■ What is being asked ■
Each record should be given back exactly, with none missing.

########

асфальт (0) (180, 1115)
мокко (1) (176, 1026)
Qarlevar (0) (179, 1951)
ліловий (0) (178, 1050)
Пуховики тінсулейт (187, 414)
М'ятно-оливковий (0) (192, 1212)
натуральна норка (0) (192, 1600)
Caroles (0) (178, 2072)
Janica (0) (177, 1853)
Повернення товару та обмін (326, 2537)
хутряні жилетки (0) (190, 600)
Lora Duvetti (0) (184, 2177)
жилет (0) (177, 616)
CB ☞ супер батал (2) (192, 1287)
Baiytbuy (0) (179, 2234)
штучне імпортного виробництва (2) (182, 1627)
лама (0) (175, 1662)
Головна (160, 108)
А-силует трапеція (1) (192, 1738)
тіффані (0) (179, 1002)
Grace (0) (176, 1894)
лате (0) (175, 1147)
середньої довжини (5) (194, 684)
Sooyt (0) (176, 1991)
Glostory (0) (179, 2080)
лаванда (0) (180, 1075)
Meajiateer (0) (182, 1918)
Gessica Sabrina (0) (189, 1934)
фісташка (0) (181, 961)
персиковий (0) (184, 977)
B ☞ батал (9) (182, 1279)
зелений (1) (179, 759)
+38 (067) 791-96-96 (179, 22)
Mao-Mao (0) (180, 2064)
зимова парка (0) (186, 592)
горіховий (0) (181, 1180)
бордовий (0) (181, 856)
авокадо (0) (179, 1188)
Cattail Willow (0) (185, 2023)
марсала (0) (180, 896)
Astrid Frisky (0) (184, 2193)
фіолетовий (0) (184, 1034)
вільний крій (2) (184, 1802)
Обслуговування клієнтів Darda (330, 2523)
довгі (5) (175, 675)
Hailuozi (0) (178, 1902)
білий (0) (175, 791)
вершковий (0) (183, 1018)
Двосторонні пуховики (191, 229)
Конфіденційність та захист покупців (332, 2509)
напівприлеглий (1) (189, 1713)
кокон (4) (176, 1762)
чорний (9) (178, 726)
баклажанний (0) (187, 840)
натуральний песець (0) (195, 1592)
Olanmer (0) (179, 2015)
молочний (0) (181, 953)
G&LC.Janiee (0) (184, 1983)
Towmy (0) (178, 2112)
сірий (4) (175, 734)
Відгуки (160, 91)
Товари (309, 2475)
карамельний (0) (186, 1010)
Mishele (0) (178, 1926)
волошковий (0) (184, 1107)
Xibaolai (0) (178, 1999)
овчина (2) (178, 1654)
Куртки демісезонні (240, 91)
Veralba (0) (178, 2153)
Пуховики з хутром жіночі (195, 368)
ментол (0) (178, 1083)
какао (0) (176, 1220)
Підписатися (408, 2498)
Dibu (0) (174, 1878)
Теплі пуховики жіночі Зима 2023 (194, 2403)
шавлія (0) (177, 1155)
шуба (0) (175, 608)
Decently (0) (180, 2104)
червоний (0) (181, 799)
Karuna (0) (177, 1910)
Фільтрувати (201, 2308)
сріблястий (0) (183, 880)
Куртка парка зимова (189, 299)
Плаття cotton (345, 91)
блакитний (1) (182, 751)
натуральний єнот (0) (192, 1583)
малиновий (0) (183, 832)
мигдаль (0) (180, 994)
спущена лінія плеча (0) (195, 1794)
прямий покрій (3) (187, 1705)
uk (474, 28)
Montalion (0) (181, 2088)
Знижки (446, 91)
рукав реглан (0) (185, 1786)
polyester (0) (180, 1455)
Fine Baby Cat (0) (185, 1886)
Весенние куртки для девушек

########

■ The answer ■
асфальт (0) (180, 1115)
мокко (1) (176, 1026)
Qarlevar (0) (179, 1951)
ліловий (0) (178, 1050)
Пуховики тінсулейт (187, 414)
М'ятно-оливковий (0) (192, 1212)
натуральна норка (0) (192, 1600)
Caroles (0) (178, 2072)
Janica (0) (177, 1853)
Повернення товару та обмін (326, 2537)
хутряні жилетки (0) (190, 600)
Lora Duvetti (0) (184, 2177)
жилет (0) (177, 616)
CB ☞ супер батал (2) (192, 1287)
Baiytbuy (0) (179, 2234)
штучне імпортного виробництва (2) (182, 1627)
лама (0) (175, 1662)
Головна (160, 108)
А-силует трапеція (1) (192, 1738)
тіффані (0) (179, 1002)
Grace (0) (176, 1894)
лате (0) (175, 1147)
середньої довжини (5) (194, 684)
Sooyt (0) (176, 1991)
Glostory (0) (179, 2080)
лаванда (0) (180, 1075)
Meajiateer (0) (182, 1918)
Gessica Sabrina (0) (189, 1934)
фісташка (0) (181, 961)
персиковий (0) (184, 977)
B ☞ батал (9) (182, 1279)
зелений (1) (179, 759)
+38 (067) 791-96-96 (179, 22)
Mao-Mao (0) (180, 2064)
зимова парка (0) (186, 592)
горіховий (0) (181, 1180)
бордовий (0) (181, 856)
авокадо (0) (179, 1188)
Cattail Willow (0) (185, 2023)
марсала (0) (180, 896)
Astrid Frisky (0) (184, 2193)
фіолетовий (0) (184, 1034)
вільний крій (2) (184, 1802)
Обслуговування клієнтів Darda (330, 2523)
довгі (5) (175, 675)
Hailuozi (0) (178, 1902)
білий (0) (175, 791)
вершковий (0) (183, 1018)
Двосторонні пуховики (191, 229)
Конфіденційність та захист покупців (332, 2509)
напівприлеглий (1) (189, 1713)
кокон (4) (176, 1762)
чорний (9) (178, 726)
баклажанний (0) (187, 840)
натуральний песець (0) (195, 1592)
Olanmer (0) (179, 2015)
молочний (0) (181, 953)
G&LC.Janiee (0) (184, 1983)
Towmy (0) (178, 2112)
сірий (4) (175, 734)
Відгуки (160, 91)
Товари (309, 2475)
карамельний (0) (186, 1010)
Mishele (0) (178, 1926)
волошковий (0) (184, 1107)
Xibaolai (0) (178, 1999)
овчина (2) (178, 1654)
Куртки демісезонні (240, 91)
Veralba (0) (178, 2153)
Пуховики з хутром жіночі (195, 368)
ментол (0) (178, 1083)
какао (0) (176, 1220)
Підписатися (408, 2498)
Dibu (0) (174, 1878)
Теплі пуховики жіночі Зима 2023 (194, 2403)
шавлія (0) (177, 1155)
шуба (0) (175, 608)
Decently (0) (180, 2104)
червоний (0) (181, 799)
Karuna (0) (177, 1910)
Фільтрувати (201, 2308)
сріблястий (0) (183, 880)
Куртка парка зимова (189, 299)
Плаття cotton (345, 91)
блакитний (1) (182, 751)
натуральний єнот (0) (192, 1583)
малиновий (0) (183, 832)
мигдаль (0) (180, 994)
спущена лінія плеча (0) (195, 1794)
прямий покрій (3) (187, 1705)
uk (474, 28)
Montalion (0) (181, 2088)
Знижки (446, 91)
рукав реглан (0) (185, 1786)
polyester (0) (180, 1455)
Fine Baby Cat (0) (185, 1886)
Весенние куртки для девушек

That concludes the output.